What the Census numbers show is something every developing country experiencesthat growth in every segment of the population is slowing and will eventually reach zero

File photo. Between the 2001 and 2011 censuses, India’s population grew by 17.7%. Photo: Uday Deolekar Sangli/HTPremium
File photo. Between the 2001 and 2011 censuses, India’s population grew by 17.7%. Photo: Uday Deolekar Sangli/HT

In a week when there was the peculiar story of a young woman’s murder three years ago, a massive protest that has killed several people in Gujarat, and the murder of TV journalists on air... how can a column about numbers possibly distract from such tragedies?

Still, I must try. At any other time, something else this week would have been much-discussed news. If overshadowed, it still remains a case study in an ancient truth: the same statistics can support pretty much any hypothesis or prism or stupid idea I choose.

I refer, of course, to data that the Census of India released a few days ago, about the religious composition of this country.
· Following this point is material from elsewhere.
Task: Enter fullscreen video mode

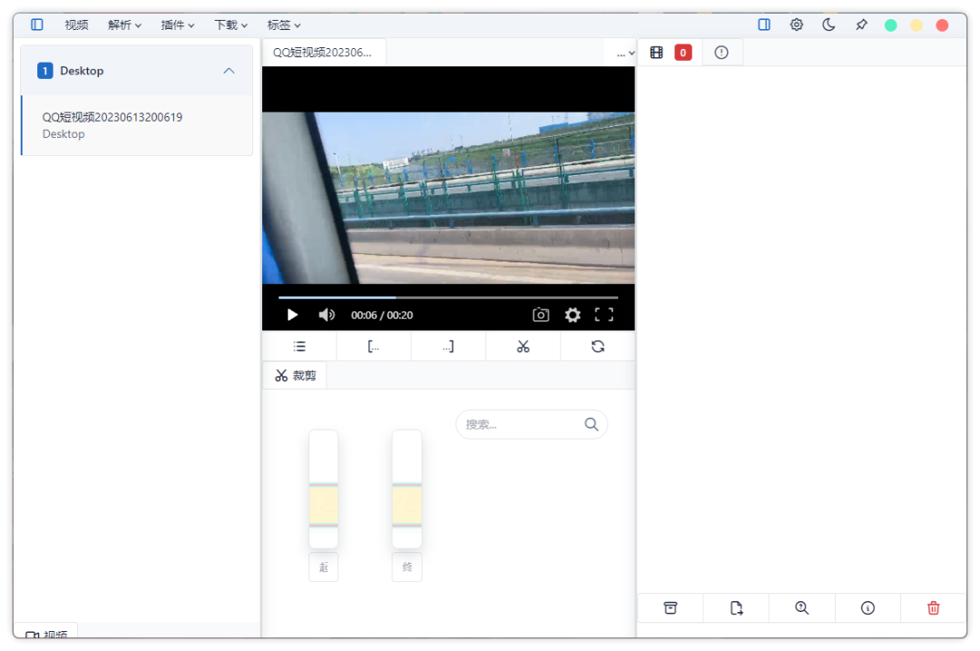Action: click(x=604, y=315)
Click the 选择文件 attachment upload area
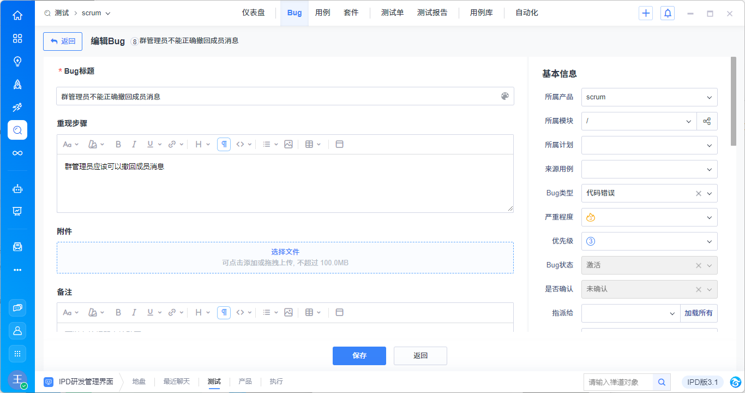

Now, between the 2001 and 2011 censuses, India’s population grew by 17.7%. When it’s religions you’re looking at, there is the obvious question: how much has each faith contributed to that increase? The major contributors are, naturally, our two major religions: Hindus grew by 16.8% and Muslims by 24.6% in that decade. The other religions also saw growth in their numbers, but they form tiny slices of India’s population pie. Their respective increases are as tiny pieces of the overall population growth numbers.

As you can imagine, the two numbers 24.6% and 16.8% immediately fuelled a deal of comment and speculation. Consider for a start merely how the growth was reported.

The Hindustan Times carried the news under this headline: “Muslim population grows marginally faster." If we’re comparing the decadal growths, the Muslim number is nearly 50% higher than the Hindu number. So, marginally is an odd word to describe that difference. Did the paper look at annual growth, then? Well, the Muslim 24.6% translates to 2.22% a year; the Hindu 16.8% to 1.57% a year. 2.22% is still nearly 50% higher than 1.57%. To me at any rate, marginally just feels wrong. To characterize this gap between the two rates, I would have instead used substantially.

There’s a story behind this, but I’ll come to that.

The Times of India looked at the numbers from another angle. Their headline: “Muslim share of population up 0.8%, Hindus’ down 0.7% between 2001 and 2011." This is because the fraction of the country that identified themselves as Hindus declined from 80.5% in 2001 to 79.8% in 2011, while those who identified as Muslim rose from 13.4% to 14.2%.

This contrast between decline and rise fuels passions in many folks who have, census after census, warned frantically that in our own lifetimes, Hindus will be swamped in their own homeland. Some have even pointed out that this is the first time Hindus have fallen below the “psychologically significant 80% level"—as if one random number out there is more significant than others purely because it has a zero attached to it. The irony that seems to escape such folks entirely is that in nearly seven independent Indian decades, the dreaded swamping has not happened. Not even close.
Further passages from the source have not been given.